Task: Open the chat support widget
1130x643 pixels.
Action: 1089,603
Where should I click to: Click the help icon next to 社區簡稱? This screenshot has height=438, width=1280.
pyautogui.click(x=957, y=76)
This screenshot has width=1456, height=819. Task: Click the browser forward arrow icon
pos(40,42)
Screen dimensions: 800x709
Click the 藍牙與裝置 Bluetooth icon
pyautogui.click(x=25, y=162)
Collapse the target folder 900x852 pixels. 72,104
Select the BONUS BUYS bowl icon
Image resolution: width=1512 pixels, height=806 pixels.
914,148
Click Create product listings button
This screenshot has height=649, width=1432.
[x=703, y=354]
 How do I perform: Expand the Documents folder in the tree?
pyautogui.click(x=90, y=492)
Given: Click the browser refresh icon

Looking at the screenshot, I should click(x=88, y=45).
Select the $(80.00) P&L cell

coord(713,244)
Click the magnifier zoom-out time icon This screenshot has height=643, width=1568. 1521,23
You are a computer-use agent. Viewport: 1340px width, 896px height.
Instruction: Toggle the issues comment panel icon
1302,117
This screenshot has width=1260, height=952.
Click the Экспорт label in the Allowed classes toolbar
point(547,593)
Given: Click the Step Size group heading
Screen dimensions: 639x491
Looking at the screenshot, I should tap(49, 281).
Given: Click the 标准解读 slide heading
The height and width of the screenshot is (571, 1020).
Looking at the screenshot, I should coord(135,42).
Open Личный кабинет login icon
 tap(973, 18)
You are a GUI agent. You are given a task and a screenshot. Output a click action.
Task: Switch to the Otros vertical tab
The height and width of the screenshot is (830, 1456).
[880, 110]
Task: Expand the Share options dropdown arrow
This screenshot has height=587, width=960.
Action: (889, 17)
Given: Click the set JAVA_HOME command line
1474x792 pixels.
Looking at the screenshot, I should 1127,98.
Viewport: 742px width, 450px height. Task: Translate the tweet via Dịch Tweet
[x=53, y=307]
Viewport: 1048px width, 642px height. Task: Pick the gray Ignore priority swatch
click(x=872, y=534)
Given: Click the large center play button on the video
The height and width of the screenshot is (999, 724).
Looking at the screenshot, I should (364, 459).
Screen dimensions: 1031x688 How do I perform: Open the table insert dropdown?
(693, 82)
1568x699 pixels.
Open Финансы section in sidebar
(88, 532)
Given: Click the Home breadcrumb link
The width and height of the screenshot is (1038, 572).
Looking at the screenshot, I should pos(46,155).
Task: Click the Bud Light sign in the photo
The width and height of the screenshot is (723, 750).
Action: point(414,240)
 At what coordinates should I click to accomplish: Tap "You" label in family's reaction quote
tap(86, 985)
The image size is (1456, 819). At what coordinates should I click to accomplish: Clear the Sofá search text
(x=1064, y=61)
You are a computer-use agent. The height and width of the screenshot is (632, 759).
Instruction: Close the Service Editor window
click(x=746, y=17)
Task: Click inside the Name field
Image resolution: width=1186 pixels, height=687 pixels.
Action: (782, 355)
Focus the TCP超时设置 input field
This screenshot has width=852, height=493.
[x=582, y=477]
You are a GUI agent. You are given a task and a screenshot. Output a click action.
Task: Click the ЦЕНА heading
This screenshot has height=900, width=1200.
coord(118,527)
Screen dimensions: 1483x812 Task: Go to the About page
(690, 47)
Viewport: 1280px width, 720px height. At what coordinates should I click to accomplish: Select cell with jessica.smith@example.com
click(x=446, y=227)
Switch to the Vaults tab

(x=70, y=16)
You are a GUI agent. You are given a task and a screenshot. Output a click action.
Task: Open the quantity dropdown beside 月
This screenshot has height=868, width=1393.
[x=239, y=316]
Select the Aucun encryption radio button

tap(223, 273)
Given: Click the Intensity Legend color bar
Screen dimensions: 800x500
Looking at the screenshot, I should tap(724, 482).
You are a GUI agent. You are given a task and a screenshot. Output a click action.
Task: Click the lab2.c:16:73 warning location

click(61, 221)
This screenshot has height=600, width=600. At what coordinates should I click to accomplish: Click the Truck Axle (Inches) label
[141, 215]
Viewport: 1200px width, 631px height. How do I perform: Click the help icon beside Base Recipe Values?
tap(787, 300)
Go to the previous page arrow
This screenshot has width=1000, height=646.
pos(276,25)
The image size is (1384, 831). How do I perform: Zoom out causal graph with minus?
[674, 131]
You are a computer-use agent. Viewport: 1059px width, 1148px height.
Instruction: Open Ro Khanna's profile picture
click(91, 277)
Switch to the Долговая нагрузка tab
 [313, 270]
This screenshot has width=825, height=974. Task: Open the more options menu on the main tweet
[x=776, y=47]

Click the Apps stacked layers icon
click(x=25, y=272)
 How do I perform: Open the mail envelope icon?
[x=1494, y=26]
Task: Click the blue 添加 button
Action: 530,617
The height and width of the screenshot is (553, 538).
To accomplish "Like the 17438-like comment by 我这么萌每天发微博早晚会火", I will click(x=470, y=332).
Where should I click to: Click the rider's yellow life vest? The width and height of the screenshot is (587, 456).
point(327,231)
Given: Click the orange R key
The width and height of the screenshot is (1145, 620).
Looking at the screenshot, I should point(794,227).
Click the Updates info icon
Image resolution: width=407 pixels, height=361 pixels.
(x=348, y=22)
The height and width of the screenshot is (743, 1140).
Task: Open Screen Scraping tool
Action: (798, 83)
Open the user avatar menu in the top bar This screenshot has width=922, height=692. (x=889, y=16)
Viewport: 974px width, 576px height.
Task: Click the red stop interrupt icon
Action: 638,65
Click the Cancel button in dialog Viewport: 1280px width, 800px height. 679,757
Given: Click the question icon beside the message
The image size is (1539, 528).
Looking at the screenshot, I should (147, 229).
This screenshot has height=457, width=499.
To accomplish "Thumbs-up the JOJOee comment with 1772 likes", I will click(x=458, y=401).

--------------------------------------------------

In full and without alteration, transcribe the entries above.

• _Written reply_
Task: Open the chat support widget
1130x643 pixels.
Action: 1089,603
Where should I click to: Click the help icon next to 社區簡稱? This screenshot has height=438, width=1280.
pyautogui.click(x=957, y=76)
This screenshot has width=1456, height=819. Task: Click the browser forward arrow icon
pos(40,42)
Screen dimensions: 800x709
Click the 藍牙與裝置 Bluetooth icon
pyautogui.click(x=25, y=162)
Collapse the target folder 900x852 pixels. 72,104
Select the BONUS BUYS bowl icon
Image resolution: width=1512 pixels, height=806 pixels.
914,148
Click Create product listings button
This screenshot has height=649, width=1432.
[x=703, y=354]
 How do I perform: Expand the Documents folder in the tree?
pyautogui.click(x=90, y=492)
Given: Click the browser refresh icon

Looking at the screenshot, I should click(x=88, y=45).
Select the $(80.00) P&L cell

coord(713,244)
Click the magnifier zoom-out time icon This screenshot has height=643, width=1568. 1521,23
You are a computer-use agent. Viewport: 1340px width, 896px height.
Instruction: Toggle the issues comment panel icon
1302,117
This screenshot has width=1260, height=952.
Click the Экспорт label in the Allowed classes toolbar
point(547,593)
Given: Click the Step Size group heading
Screen dimensions: 639x491
Looking at the screenshot, I should tap(49, 281).
Given: Click the 标准解读 slide heading
The height and width of the screenshot is (571, 1020).
Looking at the screenshot, I should coord(135,42).
Open Личный кабинет login icon
 tap(973, 18)
You are a GUI agent. You are given a task and a screenshot. Output a click action.
Task: Switch to the Otros vertical tab
The height and width of the screenshot is (830, 1456).
[880, 110]
Task: Expand the Share options dropdown arrow
This screenshot has height=587, width=960.
Action: (889, 17)
Given: Click the set JAVA_HOME command line
1474x792 pixels.
Looking at the screenshot, I should 1127,98.
Viewport: 742px width, 450px height. Task: Translate the tweet via Dịch Tweet
[x=53, y=307]
Viewport: 1048px width, 642px height. Task: Pick the gray Ignore priority swatch
click(x=872, y=534)
Given: Click the large center play button on the video
The height and width of the screenshot is (999, 724).
Looking at the screenshot, I should (364, 459).
Screen dimensions: 1031x688 How do I perform: Open the table insert dropdown?
(693, 82)
1568x699 pixels.
Open Финансы section in sidebar
(88, 532)
Given: Click the Home breadcrumb link
The width and height of the screenshot is (1038, 572).
Looking at the screenshot, I should pos(46,155).
Task: Click the Bud Light sign in the photo
The width and height of the screenshot is (723, 750).
Action: point(414,240)
 At what coordinates should I click to accomplish: Tap "You" label in family's reaction quote
tap(86, 985)
The image size is (1456, 819). At what coordinates should I click to accomplish: Clear the Sofá search text
(x=1064, y=61)
You are a computer-use agent. The height and width of the screenshot is (632, 759).
Instruction: Close the Service Editor window
click(x=746, y=17)
Task: Click inside the Name field
Image resolution: width=1186 pixels, height=687 pixels.
Action: (782, 355)
Focus the TCP超时设置 input field
This screenshot has width=852, height=493.
[x=582, y=477]
You are a GUI agent. You are given a task and a screenshot. Output a click action.
Task: Click the ЦЕНА heading
This screenshot has height=900, width=1200.
coord(118,527)
Screen dimensions: 1483x812 Task: Go to the About page
(690, 47)
Viewport: 1280px width, 720px height. At what coordinates should I click to accomplish: Select cell with jessica.smith@example.com
click(x=446, y=227)
Switch to the Vaults tab

(x=70, y=16)
You are a GUI agent. You are given a task and a screenshot. Output a click action.
Task: Open the quantity dropdown beside 月
This screenshot has height=868, width=1393.
[x=239, y=316]
Select the Aucun encryption radio button

tap(223, 273)
Given: Click the Intensity Legend color bar
Screen dimensions: 800x500
Looking at the screenshot, I should tap(724, 482).
You are a GUI agent. You are given a task and a screenshot. Output a click action.
Task: Click the lab2.c:16:73 warning location

click(61, 221)
This screenshot has height=600, width=600. At what coordinates should I click to accomplish: Click the Truck Axle (Inches) label
[141, 215]
Viewport: 1200px width, 631px height. How do I perform: Click the help icon beside Base Recipe Values?
tap(787, 300)
Go to the previous page arrow
This screenshot has width=1000, height=646.
pos(276,25)
The image size is (1384, 831). How do I perform: Zoom out causal graph with minus?
[674, 131]
You are a computer-use agent. Viewport: 1059px width, 1148px height.
Instruction: Open Ro Khanna's profile picture
click(91, 277)
Switch to the Долговая нагрузка tab
 [313, 270]
This screenshot has width=825, height=974. Task: Open the more options menu on the main tweet
[x=776, y=47]

Click the Apps stacked layers icon
click(x=25, y=272)
 How do I perform: Open the mail envelope icon?
[x=1494, y=26]
Task: Click the blue 添加 button
Action: 530,617
The height and width of the screenshot is (553, 538).
To accomplish "Like the 17438-like comment by 我这么萌每天发微博早晚会火", I will click(x=470, y=332).
Where should I click to: Click the rider's yellow life vest? The width and height of the screenshot is (587, 456).
point(327,231)
Given: Click the orange R key
The width and height of the screenshot is (1145, 620).
Looking at the screenshot, I should point(794,227).
Click the Updates info icon
Image resolution: width=407 pixels, height=361 pixels.
(x=348, y=22)
The height and width of the screenshot is (743, 1140).
Task: Open Screen Scraping tool
Action: (798, 83)
Open the user avatar menu in the top bar This screenshot has width=922, height=692. (x=889, y=16)
Viewport: 974px width, 576px height.
Task: Click the red stop interrupt icon
Action: 638,65
Click the Cancel button in dialog Viewport: 1280px width, 800px height. 679,757
Given: Click the question icon beside the message
The image size is (1539, 528).
Looking at the screenshot, I should (147, 229).
This screenshot has height=457, width=499.
To accomplish "Thumbs-up the JOJOee comment with 1772 likes", I will click(x=458, y=401).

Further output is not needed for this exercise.